WHAT IS REQUIRED »
Reproduce these lines exactly, starting with the first line and continuing through the line that contains "point(109,944)".

EXERCISE MATERIAL »
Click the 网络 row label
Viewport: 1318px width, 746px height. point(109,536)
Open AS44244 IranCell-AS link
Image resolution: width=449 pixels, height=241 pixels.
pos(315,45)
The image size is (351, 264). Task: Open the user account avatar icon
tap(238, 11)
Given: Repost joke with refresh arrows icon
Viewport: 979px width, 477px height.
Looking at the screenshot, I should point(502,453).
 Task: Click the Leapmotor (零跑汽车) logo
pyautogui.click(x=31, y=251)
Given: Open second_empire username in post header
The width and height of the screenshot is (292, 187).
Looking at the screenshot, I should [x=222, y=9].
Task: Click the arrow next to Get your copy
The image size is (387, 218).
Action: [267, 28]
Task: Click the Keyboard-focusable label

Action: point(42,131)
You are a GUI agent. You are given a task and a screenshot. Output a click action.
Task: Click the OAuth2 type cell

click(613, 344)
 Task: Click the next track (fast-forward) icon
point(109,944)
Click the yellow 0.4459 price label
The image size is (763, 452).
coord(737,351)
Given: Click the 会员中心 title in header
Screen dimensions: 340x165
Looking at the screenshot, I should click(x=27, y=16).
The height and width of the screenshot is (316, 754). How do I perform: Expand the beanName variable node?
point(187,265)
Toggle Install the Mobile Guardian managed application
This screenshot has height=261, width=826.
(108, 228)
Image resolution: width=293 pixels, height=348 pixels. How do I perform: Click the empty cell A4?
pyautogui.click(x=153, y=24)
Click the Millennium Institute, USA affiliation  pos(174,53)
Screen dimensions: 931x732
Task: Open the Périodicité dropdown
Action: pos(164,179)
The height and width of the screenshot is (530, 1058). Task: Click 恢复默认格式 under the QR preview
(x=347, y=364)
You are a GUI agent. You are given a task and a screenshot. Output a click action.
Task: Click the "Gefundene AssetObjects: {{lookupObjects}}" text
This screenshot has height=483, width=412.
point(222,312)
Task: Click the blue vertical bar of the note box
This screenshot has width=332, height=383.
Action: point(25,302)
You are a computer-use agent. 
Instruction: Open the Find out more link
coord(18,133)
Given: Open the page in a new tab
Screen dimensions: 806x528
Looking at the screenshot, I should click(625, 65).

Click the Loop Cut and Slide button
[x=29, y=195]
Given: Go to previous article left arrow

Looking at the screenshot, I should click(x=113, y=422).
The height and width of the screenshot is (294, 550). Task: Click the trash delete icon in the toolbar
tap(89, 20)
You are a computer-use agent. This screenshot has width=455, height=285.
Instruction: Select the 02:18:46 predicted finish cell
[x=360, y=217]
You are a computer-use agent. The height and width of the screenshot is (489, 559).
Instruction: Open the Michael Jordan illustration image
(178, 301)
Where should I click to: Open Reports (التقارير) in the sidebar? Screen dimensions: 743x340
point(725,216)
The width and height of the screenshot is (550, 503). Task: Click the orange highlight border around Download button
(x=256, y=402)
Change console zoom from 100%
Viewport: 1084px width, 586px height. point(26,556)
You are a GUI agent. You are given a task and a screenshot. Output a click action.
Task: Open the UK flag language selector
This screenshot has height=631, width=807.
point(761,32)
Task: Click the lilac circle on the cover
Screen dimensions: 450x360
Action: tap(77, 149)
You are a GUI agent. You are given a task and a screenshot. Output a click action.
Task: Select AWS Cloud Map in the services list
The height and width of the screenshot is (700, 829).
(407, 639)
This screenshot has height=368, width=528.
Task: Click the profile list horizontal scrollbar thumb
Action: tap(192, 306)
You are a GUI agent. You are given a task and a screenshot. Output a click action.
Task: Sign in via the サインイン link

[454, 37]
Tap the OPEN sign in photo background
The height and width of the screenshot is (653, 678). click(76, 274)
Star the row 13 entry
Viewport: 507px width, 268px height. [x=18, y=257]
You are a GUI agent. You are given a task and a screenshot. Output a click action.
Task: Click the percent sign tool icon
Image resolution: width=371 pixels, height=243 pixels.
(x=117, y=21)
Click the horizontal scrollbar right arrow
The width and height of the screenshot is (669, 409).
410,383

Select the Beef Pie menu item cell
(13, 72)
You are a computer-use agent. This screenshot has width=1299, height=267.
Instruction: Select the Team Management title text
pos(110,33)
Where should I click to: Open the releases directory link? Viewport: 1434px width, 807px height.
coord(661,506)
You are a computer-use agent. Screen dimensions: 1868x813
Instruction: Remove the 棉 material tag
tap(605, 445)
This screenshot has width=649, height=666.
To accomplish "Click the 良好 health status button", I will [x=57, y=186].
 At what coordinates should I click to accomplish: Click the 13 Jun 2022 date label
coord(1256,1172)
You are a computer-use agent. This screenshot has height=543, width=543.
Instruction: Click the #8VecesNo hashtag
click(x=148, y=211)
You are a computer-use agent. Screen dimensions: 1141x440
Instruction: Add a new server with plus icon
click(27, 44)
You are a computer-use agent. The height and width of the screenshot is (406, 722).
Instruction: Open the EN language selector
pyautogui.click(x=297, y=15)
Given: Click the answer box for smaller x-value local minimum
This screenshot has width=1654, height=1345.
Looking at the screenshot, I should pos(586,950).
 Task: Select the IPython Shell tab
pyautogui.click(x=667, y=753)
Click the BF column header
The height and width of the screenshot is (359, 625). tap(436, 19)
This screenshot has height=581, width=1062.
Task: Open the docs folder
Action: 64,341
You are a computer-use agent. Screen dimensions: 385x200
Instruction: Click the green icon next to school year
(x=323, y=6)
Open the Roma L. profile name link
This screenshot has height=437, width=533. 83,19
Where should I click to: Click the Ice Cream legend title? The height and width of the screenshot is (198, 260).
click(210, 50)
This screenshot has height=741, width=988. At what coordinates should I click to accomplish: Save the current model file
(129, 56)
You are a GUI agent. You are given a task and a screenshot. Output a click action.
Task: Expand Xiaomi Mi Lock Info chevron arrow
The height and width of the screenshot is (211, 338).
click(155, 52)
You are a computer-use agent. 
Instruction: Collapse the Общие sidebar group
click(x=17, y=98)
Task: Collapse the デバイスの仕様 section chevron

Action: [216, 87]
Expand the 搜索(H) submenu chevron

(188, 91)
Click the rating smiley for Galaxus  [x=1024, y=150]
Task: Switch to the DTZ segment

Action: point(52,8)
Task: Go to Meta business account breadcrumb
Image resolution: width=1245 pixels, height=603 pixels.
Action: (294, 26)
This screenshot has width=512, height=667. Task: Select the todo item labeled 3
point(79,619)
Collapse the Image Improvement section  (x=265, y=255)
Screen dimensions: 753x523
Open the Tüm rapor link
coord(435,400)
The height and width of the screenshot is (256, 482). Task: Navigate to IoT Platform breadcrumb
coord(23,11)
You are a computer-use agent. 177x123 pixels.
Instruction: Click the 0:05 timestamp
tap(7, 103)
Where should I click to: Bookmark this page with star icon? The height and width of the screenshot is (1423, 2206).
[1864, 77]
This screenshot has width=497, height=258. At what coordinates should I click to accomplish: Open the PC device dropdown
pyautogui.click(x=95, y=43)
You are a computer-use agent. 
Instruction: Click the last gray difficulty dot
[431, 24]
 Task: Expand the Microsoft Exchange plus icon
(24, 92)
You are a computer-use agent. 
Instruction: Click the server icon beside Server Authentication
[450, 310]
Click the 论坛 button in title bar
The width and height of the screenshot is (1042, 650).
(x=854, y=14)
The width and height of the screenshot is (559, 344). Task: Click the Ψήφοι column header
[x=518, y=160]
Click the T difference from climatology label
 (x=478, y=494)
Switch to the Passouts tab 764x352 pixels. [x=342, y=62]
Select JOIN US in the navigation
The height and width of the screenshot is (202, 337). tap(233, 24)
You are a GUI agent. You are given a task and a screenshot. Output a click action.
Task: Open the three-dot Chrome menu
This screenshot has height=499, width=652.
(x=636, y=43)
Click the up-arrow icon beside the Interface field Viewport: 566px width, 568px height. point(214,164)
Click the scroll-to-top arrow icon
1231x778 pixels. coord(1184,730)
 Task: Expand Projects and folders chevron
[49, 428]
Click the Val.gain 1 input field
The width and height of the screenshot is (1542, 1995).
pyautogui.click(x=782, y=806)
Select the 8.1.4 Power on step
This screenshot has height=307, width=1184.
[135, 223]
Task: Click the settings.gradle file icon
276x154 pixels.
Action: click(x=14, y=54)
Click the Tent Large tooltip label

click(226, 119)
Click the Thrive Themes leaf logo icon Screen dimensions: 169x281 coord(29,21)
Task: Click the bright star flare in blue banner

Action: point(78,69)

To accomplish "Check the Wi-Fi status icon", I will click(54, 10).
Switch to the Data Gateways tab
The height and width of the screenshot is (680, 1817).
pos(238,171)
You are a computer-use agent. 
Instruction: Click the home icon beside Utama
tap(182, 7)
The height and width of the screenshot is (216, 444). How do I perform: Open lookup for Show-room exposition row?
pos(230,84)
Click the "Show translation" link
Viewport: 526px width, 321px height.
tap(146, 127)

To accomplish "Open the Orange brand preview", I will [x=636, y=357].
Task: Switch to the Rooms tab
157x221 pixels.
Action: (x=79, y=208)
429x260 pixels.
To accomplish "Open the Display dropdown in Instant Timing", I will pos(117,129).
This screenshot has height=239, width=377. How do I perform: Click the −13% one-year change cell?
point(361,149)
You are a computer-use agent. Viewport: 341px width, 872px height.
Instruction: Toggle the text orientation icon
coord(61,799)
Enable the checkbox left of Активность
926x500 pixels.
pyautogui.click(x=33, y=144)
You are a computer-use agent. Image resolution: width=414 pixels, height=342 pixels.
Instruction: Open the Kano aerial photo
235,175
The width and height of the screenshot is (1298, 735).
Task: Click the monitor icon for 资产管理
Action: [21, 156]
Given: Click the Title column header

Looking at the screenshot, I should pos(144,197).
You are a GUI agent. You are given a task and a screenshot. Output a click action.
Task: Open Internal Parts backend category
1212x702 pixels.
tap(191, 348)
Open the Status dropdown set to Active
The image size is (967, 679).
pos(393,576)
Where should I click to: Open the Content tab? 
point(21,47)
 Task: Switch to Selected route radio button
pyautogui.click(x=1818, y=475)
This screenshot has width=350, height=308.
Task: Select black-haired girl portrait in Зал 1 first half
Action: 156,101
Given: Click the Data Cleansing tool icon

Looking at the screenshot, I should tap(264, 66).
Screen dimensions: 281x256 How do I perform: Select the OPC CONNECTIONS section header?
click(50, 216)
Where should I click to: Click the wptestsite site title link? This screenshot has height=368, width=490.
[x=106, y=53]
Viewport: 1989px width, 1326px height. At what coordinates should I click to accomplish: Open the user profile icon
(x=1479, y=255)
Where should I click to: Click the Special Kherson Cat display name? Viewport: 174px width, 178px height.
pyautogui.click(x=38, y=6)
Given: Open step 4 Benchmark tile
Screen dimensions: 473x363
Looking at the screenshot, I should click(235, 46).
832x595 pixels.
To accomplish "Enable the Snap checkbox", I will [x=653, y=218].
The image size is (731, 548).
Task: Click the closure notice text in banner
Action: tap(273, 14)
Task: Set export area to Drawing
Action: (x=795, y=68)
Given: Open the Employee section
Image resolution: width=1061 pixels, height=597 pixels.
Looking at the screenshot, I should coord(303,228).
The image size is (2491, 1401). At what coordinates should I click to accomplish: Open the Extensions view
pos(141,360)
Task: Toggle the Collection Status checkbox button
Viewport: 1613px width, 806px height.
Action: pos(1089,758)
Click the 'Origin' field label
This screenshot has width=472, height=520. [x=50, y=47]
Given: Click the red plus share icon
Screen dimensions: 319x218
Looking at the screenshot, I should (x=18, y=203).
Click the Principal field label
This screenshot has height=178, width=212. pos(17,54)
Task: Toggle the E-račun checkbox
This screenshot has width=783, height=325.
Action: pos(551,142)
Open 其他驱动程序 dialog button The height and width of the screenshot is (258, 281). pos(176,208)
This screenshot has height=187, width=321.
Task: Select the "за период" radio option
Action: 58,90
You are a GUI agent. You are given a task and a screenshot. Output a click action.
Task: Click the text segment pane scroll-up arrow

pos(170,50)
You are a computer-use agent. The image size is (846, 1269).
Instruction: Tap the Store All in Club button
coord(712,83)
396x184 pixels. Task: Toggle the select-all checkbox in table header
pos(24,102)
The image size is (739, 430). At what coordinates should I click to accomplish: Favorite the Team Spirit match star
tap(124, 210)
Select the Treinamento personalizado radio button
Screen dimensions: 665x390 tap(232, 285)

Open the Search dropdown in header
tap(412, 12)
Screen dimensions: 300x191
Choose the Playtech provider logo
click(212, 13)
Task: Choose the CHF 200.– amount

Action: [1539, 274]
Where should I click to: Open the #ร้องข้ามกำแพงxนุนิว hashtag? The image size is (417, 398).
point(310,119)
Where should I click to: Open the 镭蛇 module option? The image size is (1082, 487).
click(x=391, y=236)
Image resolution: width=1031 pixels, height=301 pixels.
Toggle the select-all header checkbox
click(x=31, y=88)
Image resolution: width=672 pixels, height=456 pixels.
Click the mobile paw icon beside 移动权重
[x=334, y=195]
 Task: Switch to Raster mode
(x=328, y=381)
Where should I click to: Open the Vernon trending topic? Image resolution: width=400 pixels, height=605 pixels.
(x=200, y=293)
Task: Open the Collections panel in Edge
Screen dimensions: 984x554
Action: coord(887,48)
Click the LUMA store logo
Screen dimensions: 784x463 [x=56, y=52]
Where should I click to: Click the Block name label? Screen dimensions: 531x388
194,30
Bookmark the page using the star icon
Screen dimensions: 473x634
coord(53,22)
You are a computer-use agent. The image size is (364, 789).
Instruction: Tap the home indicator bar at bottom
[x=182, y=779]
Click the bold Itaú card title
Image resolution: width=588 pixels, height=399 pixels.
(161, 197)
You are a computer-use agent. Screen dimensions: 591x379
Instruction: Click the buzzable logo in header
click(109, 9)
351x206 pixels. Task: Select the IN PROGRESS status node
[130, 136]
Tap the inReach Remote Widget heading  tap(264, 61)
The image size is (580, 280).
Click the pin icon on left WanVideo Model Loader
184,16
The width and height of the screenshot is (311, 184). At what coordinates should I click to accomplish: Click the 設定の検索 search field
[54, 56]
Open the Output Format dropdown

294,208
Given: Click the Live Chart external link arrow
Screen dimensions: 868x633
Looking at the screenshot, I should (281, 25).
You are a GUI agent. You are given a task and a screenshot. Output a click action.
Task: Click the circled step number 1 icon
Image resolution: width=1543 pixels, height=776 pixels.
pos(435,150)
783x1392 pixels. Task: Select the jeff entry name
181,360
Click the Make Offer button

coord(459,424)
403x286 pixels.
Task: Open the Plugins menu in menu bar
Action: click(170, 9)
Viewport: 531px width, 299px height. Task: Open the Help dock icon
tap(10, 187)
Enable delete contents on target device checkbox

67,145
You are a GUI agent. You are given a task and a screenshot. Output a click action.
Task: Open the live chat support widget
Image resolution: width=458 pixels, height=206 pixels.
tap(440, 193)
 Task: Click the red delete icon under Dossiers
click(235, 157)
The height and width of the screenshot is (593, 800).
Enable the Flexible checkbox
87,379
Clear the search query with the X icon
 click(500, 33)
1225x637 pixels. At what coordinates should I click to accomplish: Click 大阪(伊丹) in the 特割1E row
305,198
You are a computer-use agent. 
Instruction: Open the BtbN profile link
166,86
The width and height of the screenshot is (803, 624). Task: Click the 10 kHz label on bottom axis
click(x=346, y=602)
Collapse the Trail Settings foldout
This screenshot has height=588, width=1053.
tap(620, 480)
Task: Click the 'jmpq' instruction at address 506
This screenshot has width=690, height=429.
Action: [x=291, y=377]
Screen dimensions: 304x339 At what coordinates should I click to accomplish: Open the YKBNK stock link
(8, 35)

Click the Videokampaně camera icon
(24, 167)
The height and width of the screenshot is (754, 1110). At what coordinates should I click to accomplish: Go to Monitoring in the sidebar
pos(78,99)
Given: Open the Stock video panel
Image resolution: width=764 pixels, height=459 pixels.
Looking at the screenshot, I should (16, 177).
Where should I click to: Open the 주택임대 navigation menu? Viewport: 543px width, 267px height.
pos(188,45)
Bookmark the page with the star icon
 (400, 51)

THE RESPONSE »
Click the 网络 row label
Viewport: 1318px width, 746px height. point(109,536)
Open AS44244 IranCell-AS link
Image resolution: width=449 pixels, height=241 pixels.
pos(315,45)
The image size is (351, 264). Task: Open the user account avatar icon
tap(238, 11)
Given: Repost joke with refresh arrows icon
Viewport: 979px width, 477px height.
Looking at the screenshot, I should point(502,453).
 Task: Click the Leapmotor (零跑汽车) logo
pyautogui.click(x=31, y=251)
Given: Open second_empire username in post header
The width and height of the screenshot is (292, 187).
Looking at the screenshot, I should [x=222, y=9].
Task: Click the arrow next to Get your copy
The image size is (387, 218).
Action: [267, 28]
Task: Click the Keyboard-focusable label

Action: point(42,131)
You are a GUI agent. You are given a task and a screenshot. Output a click action.
Task: Click the OAuth2 type cell

click(613, 344)
 Task: Click the next track (fast-forward) icon
point(109,944)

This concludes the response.